以下是一个简单的示例，展示如何使用修改后的AgglomerativeClustering类：

import numpy as np
import AgglomerativeClustering # Make sure to use the new one!!!
d = np.array(
    [
        [1, 2, 3],
        [4, 5, 6],
        [7, 8, 9]
    ]
)

clustering = AgglomerativeClustering(n_clusters=2, compute_full_tree=True,
    affinity='euclidean', linkage='complete')
clustering.fit(d)
print clustering.distance

该示例的输出如下：

[  5.19615242  10.39230485]

这可以与 scipy.cluster.hierarchy.linkage 实现进行比较：

import numpy as np
from scipy.cluster.hierarchy import linkage

d = np.array(
        [
            [1, 2, 3],
            [4, 5, 6],
            [7, 8, 9]
        ]
)
print linkage(d, 'complete')

输出：

[[  1.           2.           5.19615242   2.        ]
 [  0.           3.          10.39230485   3.        ]]

为了好玩，我决定跟进你关于性能的说法：

import AgglomerativeClustering
from scipy.cluster.hierarchy import linkage
import numpy as np
import time

l = 1000; iters = 50
d = [np.random.random(100) for _ in xrange(1000)]

t = time.time()
for _ in xrange(iters):
    clustering = AgglomerativeClustering(n_clusters=l-1,
        affinity='euclidean', linkage='complete')
    clustering.fit(d)
scikit_time = (time.time() - t) / iters
print 'scikit-learn Time: {0}s'.format(scikit_time)

t = time.time()
for _ in xrange(iters):
    linkage(d, 'complete')
scipy_time = (time.time() - t) / iters
print 'SciPy Time: {0}s'.format(scipy_time)

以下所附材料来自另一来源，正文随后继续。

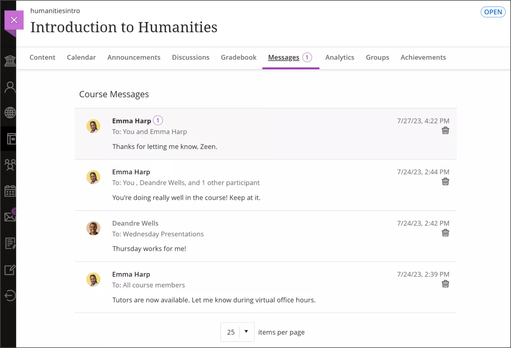
Task: Open the items per page dropdown
Action: (x=246, y=332)
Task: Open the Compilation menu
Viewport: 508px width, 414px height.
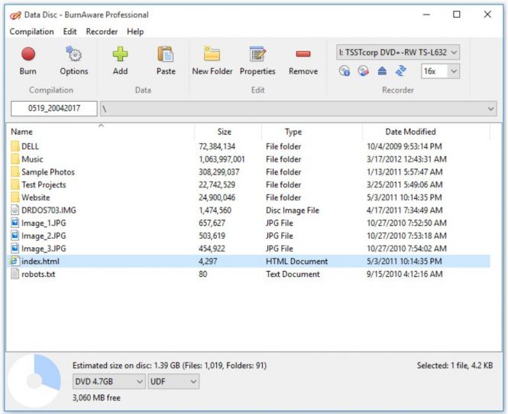Action: [31, 31]
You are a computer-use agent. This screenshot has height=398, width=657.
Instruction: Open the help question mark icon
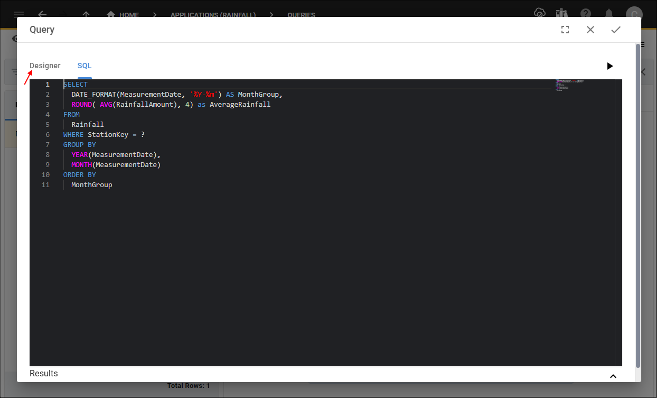click(x=585, y=14)
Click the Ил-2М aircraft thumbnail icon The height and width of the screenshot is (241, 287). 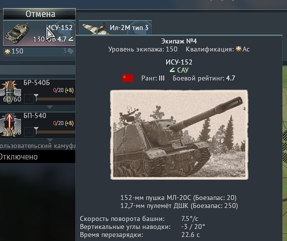click(x=95, y=29)
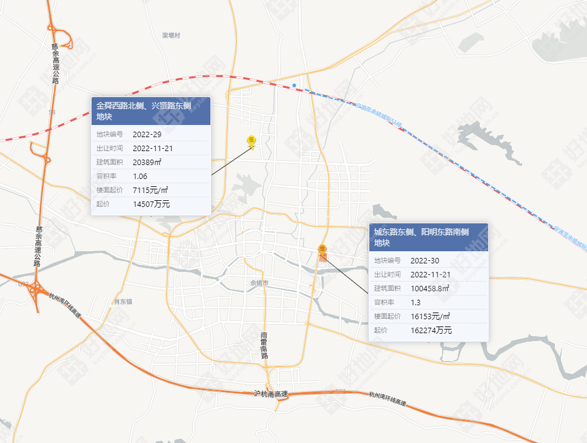587x443 pixels.
Task: Select the 14507万元 starting price value
Action: tap(151, 204)
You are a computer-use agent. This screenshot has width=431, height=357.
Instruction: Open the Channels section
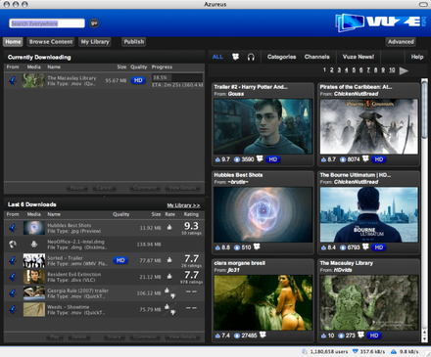(316, 57)
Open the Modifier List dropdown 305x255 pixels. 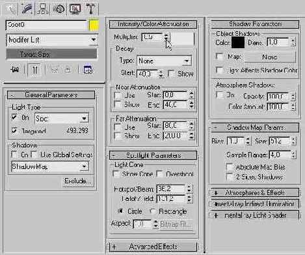[x=52, y=40]
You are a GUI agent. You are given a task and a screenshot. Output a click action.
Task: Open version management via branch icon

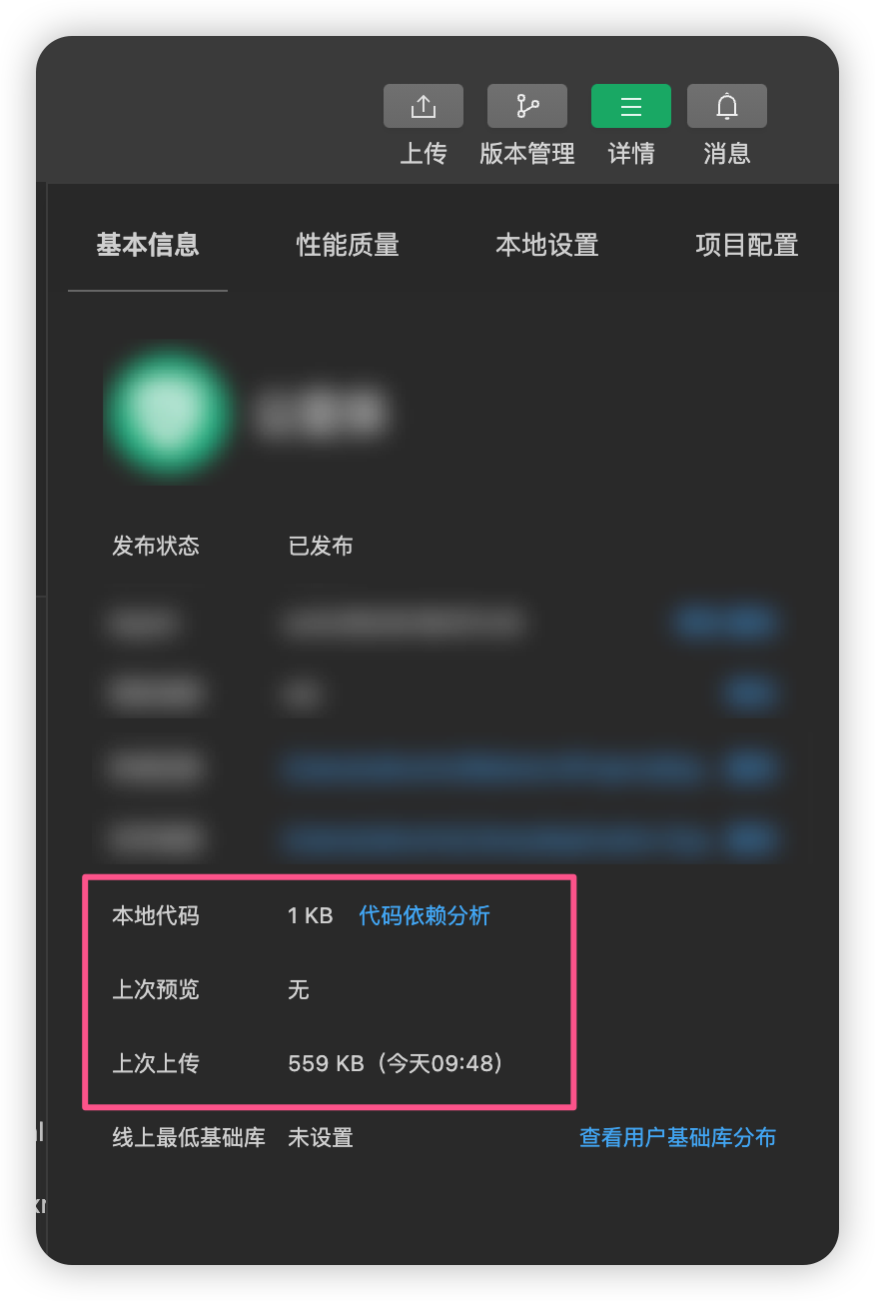pos(527,106)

print 'scikit-learn Speedup: {0}'.format(scipy_time / scikit_time)

这给了我以下结果：

scikit-learn Time: 0.566560001373s
SciPy Time: 0.497740001678s
scikit-learn Speedup: 0.878530077083

根据这个结果，Scikit-Learn的实现需要0.88倍于SciPy实现的执行时间，即SciPy的实现速度更快1.14倍。需要注意的是：

1. 我修改了原始的scikit-learn实现
2. 我只做了少量迭代
3. 我只测试了少量测试用例（应该测试集群大小和每个维度的项目数量）
4. 我先运行了SciPy，因此它在获取更多源数据缓存命中方面具有优势
5. 这两种方法并不完全相同。

考虑到所有这些因素，您应该真正评估哪种方法对于您特定的应用程序表现更好。也有功能上的原因选择一种实现而不是另一种。

我编写了一个脚本，在不修改sklearn和使用递归函数的情况下完成它。在使用之前，请注意：

• 合并距离有时会相对于子节点的合并距离而减小。 我添加了三种处理这些情况的方法：取最大值，什么也不做，或者用l2范数增加。 l2范数逻辑尚未经过验证。 请自行检查哪种方法最适合您。

导入软件包：

from sklearn.cluster import AgglomerativeClustering
import numpy as np
import matplotlib.pyplot as plt
from scipy.cluster.hierarchy import dendrogram

计算权重和距离的函数：

def get_distances(X,model,mode='l2'):
    distances = []
    weights = []
    children=model.children_
    dims = (X.shape[1],1)
    distCache = {}
    weightCache = {}
    for childs in children:
        c1 = X[childs[0]].reshape(dims)
        c2 = X[childs[1]].reshape(dims)
        c1Dist = 0
        c1W = 1
        c2Dist = 0
        c2W = 1
        if childs[0] in distCache.keys():
            c1Dist = distCache[childs[0]]
            c1W = weightCache[childs[0]]
        if childs[1] in distCache.keys():
            c2Dist = distCache[childs[1]]
            c2W = weightCache[childs[1]]
        d = np.linalg.norm(c1-c2)
        cc = ((c1W*c1)+(c2W*c2))/(c1W+c2W)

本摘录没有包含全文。